快歩:何で…ですかね? なんか「自分が見たことの無いものを創りたい」という感情が、すごく強かったので、それがやりたくて生きている部分があって、「特殊メイクがやりたい」というよりは「見たことが無いものを生み出したい」というのが、優先順位の最初にあった衝動なんで… それもあって多分、続けてこれたのではないかなと。
バイトをかけもちしながら、四畳半の部屋で、無我夢中で創作を続ける日々・・・SNSにアップしていた作品のひとつが、たまたまKing Gnuの目に留まり、そこから次々に仕事の依頼が舞い込みます。

■快歩さんの魅力について
これまで、King Gnuの井口さんを宇宙人に変身させたり、ボクサーに扮した藤井 風さんの顔をボコボコにしたりとミュージックビデオを中心に大活躍している快歩さん。

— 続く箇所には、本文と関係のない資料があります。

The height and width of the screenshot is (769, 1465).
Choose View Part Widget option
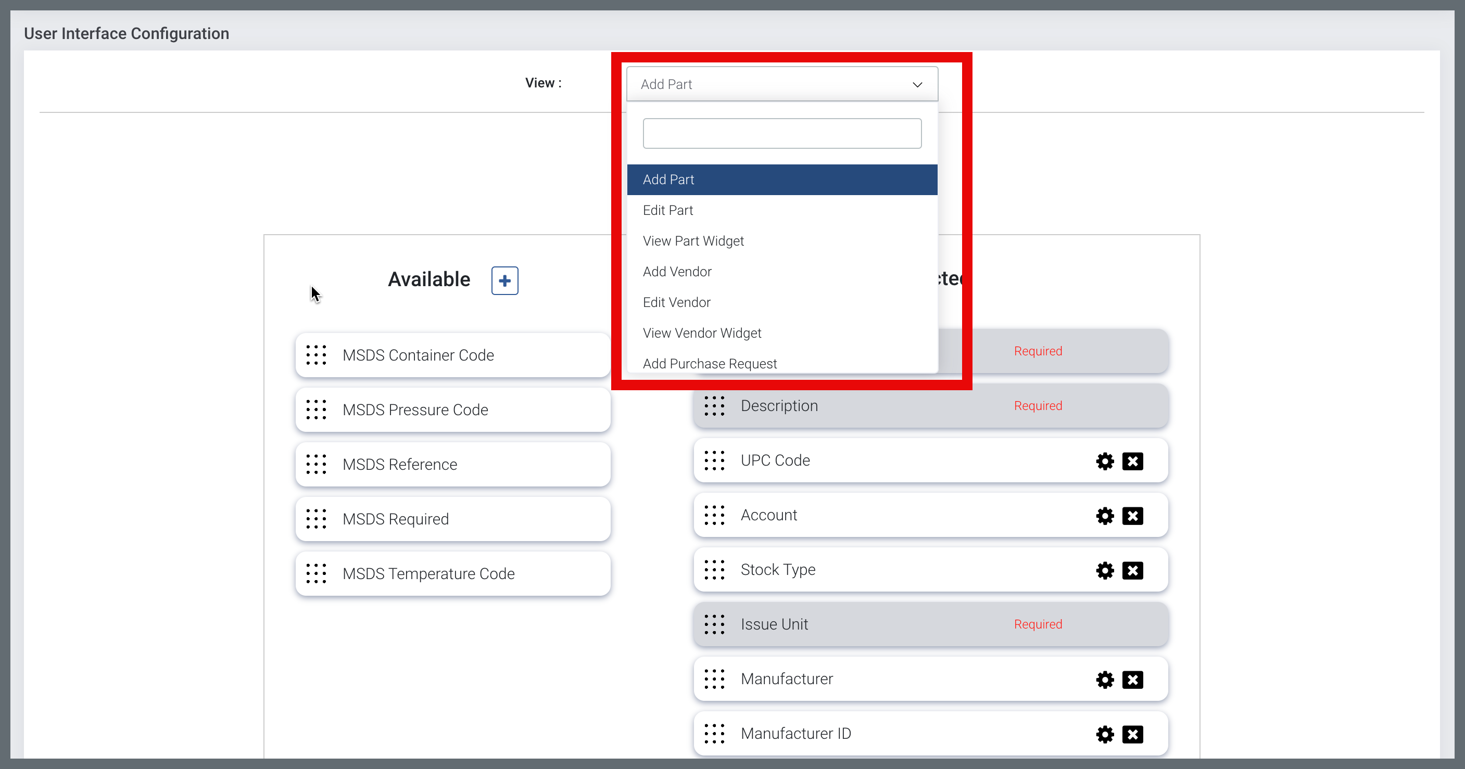pos(693,241)
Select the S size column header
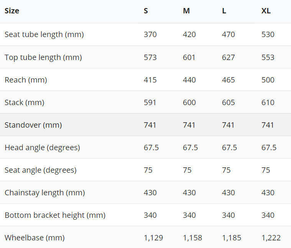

「発注する側のイメージを超えた作品を提案してくれるのが魅力」と、仕事をした人は口をそろえます。
素顔を明かしていない人気シンガー yamaさんのマスクは、当時 メディアに初出演するに当たって、快歩さんが手掛けたものです。

「とりあえず顔を隠したい」というオーダーで、本人もわからない、マネージャーもわからない、誰も正解をわからない状態での制作だったといいます。
「それでも『面白そう』が勝つから、この仕事はやめられない」と話す マイペースな快歩さんですが、「男と鳥」の監督を務めた浅野忠信さんは、さらにマイペースだったようで…
快歩:現場で、自分が見ていない間に急に撮影が始まってしまうこともありました… 個人的には「特殊メイクが崩れていても面白いんじゃないか」と思っていて、映画の中でも(ゾンビ侍の)カツラが思いっきりずれて、中の毛が見えているシーンが実はあって、でも「それはそれで面白いな」って思っています。